下班後極速趕去診所接朋友。她看來沒什麼。

護士說她子宮收縮欠佳,排得不順利,要我幫手按壓。短短五分鐘已一身汗。

「估唔到今天做人工流產都有廿幾個。」

「你係米最老個個?」

「唔係。有大嬸、印度人、後生女都有。」

原來去家計會做特別痛是真的。主要是手術過程沒麻醉,只有止痛藥。她同房那位就是用藥
失敗最終要做手術的,整個過程不住的慘叫。

「點解我到而家一敵眼淚都無?只係覺得煩同唔舒服。

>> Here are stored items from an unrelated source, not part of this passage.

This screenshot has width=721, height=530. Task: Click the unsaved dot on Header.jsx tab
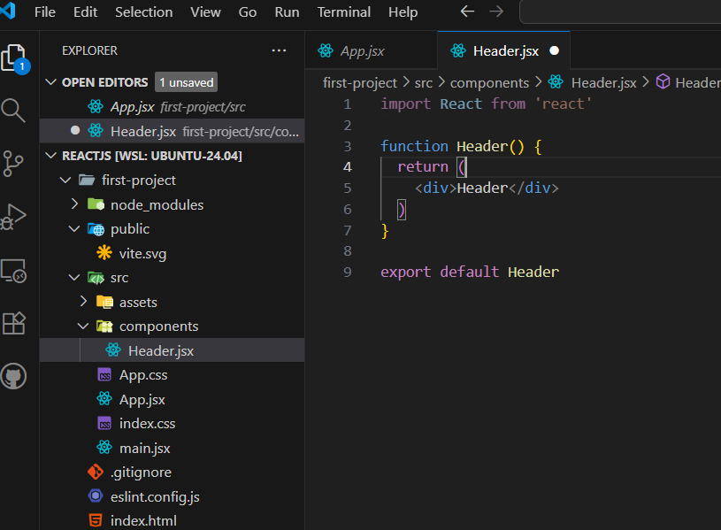(x=554, y=51)
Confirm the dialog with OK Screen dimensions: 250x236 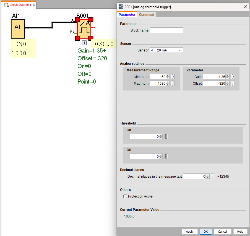(x=205, y=232)
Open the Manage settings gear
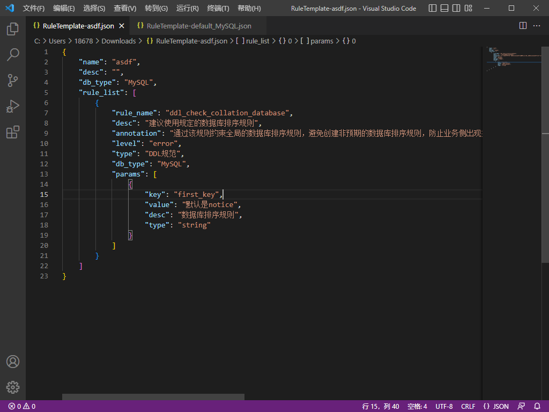This screenshot has height=412, width=549. tap(13, 387)
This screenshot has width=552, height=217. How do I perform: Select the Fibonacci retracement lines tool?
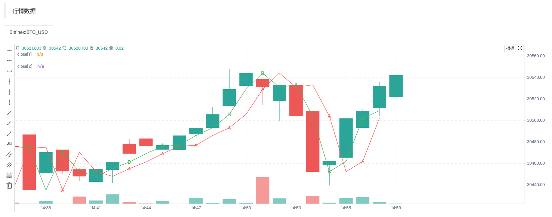click(x=9, y=175)
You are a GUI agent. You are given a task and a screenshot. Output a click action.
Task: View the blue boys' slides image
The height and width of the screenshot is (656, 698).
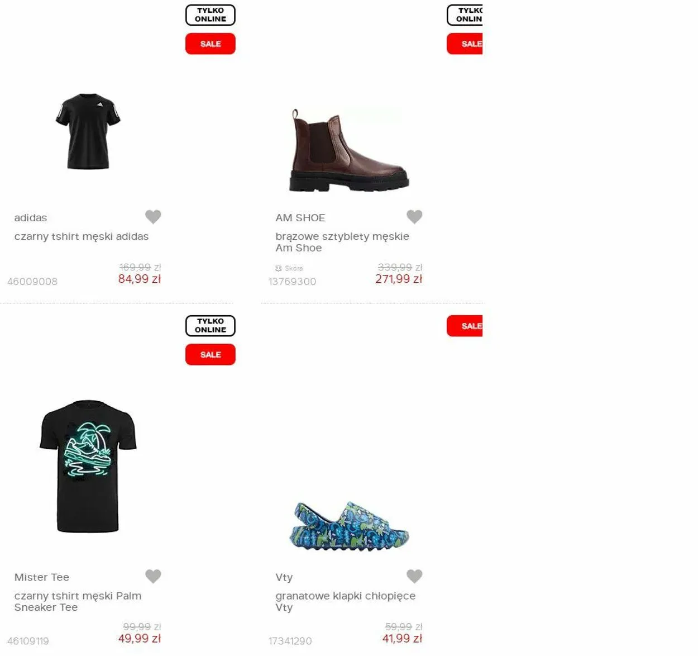point(349,525)
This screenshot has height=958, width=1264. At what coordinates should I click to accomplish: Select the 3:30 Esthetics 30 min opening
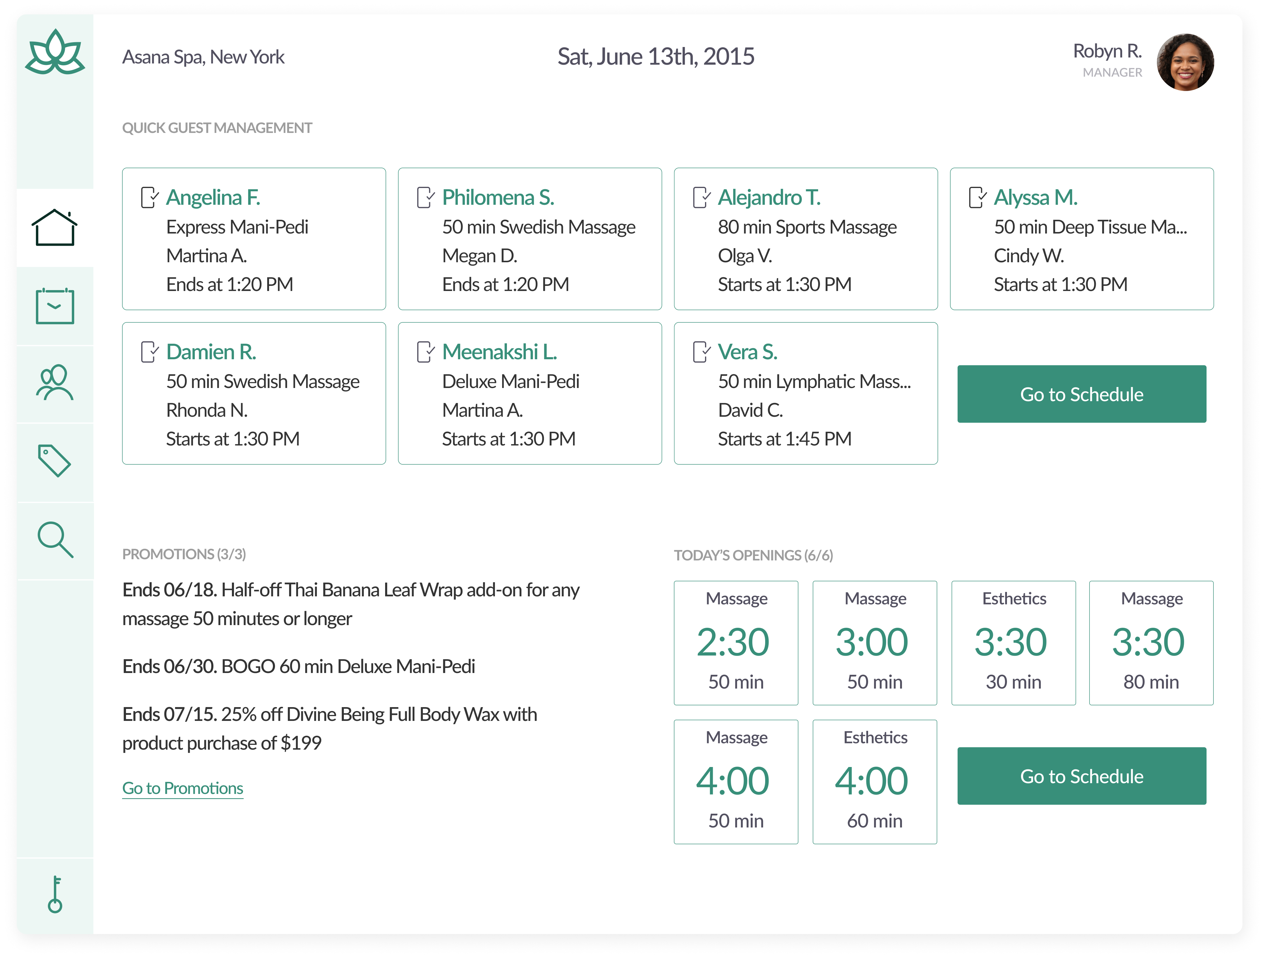(x=1013, y=642)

我係咪有問題,釋放唔到?」

「可能你唔太鍾意小朋友。又可能要到成件事解決完你先知。」

畢竟,很多問題是要靠時間去解答的。

「佢都未算係生命。一堆細胞啫。」

未成形的生命不算生命?不過她這樣想也是應該的。

晚飯後等巴士。上次來這裡,好像剛看完Before Midnight。碼頭風大,大家都不想說話,人,開始無聊。想著過去的事...........可能發生的事.........不可能發生的事..........然後巴士開了。

以前一見面,總有聊不完的話題。今天我們兩棵殘花敗柳不約而同的一坐下便昏睡。關於這件事,希望在此可真正告一段落。